The European Union’s (EU) envoy to India, Joao Cravinho on Friday described Gujarat Chief Minister Narendra Modi as a “person of great prominence” in India’s political scene and said that the EU respected the judicial verdict that granted him a clean chit for the 2002 Gujarat riots, on which there were “enormous” concerns around the world.
The statement comes a year after EU ambassadors hosted a lunch for the BJP PM nominee to end their 11-year boycott. Cravinho told reporters that the views of the 28-member bloc on the Gujarat riots were based on India’s judicial and political process and that the EU engages with Modi like with any other leader. “Of course, we are interested in knowing his (Modi’s) views, seeing what plans he has if he comes to power,” he said, adding that their position was to respect the judicial and political process. “We have no issue whatsoever with the competence and capacity of the Indian judicial system”.
The ambassador said the EU was following “political developments” in India in a “non-active manner” and that it has been engaged with all important “political actors”, including Modi.
He said there has been no impact in business between European countries and Gujarat as European companies have been active in the BJP-ruled state for many years. “Business-wise, there has never been any issue, he said.

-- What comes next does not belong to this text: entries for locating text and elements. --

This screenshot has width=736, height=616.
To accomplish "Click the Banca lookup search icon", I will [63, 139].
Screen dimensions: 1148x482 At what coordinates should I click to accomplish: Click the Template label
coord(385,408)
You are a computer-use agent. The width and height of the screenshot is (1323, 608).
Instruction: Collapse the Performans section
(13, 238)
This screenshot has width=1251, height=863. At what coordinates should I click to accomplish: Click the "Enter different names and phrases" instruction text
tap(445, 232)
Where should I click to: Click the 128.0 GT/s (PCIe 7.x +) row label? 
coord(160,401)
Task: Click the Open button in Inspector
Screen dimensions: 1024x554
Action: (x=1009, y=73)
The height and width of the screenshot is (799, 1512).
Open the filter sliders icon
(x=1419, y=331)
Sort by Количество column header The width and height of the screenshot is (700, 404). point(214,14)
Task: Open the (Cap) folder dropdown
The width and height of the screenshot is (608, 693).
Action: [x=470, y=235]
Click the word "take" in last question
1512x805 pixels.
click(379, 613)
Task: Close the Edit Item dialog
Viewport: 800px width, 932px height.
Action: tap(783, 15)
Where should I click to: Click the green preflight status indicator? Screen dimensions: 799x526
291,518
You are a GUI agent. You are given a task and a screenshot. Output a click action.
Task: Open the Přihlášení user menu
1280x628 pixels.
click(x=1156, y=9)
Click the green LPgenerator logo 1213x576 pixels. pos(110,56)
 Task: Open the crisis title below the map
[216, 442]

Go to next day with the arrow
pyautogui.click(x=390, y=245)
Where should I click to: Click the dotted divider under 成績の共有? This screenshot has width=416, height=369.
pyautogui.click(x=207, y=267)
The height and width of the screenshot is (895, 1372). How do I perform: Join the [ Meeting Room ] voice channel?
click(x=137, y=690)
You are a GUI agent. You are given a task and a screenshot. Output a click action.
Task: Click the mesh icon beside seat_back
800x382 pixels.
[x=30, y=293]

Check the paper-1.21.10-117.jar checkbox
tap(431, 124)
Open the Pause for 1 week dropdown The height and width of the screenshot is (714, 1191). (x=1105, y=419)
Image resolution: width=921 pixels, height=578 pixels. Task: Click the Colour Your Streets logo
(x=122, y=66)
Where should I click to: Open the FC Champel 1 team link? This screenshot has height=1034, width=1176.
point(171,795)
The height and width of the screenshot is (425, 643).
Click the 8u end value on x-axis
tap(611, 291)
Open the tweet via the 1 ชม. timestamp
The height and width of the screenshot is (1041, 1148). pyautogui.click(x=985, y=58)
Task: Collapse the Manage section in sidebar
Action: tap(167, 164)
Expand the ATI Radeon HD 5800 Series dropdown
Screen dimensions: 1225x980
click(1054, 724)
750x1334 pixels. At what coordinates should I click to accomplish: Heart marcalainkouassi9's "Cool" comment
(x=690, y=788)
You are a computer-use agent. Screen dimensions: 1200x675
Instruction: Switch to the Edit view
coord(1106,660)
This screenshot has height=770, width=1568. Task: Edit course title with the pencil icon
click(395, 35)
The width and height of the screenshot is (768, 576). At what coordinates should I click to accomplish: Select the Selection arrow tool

“Whoever is the Indian PM, we will certainly respect the democratic legitimacy of that position. So we will work with him as we will work with anybody else,” he said.
On the economic front, he said the long-pending Free Trade Agreement is likely to be signed after elections in India and for the European Parliament are conducted. “I would expect it to be signed as soon as there are conditions to return to the negotiating table which will happen when we have respective democratic processes in 2014. I think it is possible within months to finalise the pact once the negotiation take off,” he said.
Asked whether a new government after 2014 Lok Sabha polls could pose hurdles to the proposed pact, he said “we are too close not to have an agreement” as “most chapters” in negotiations are “pretty much closed”.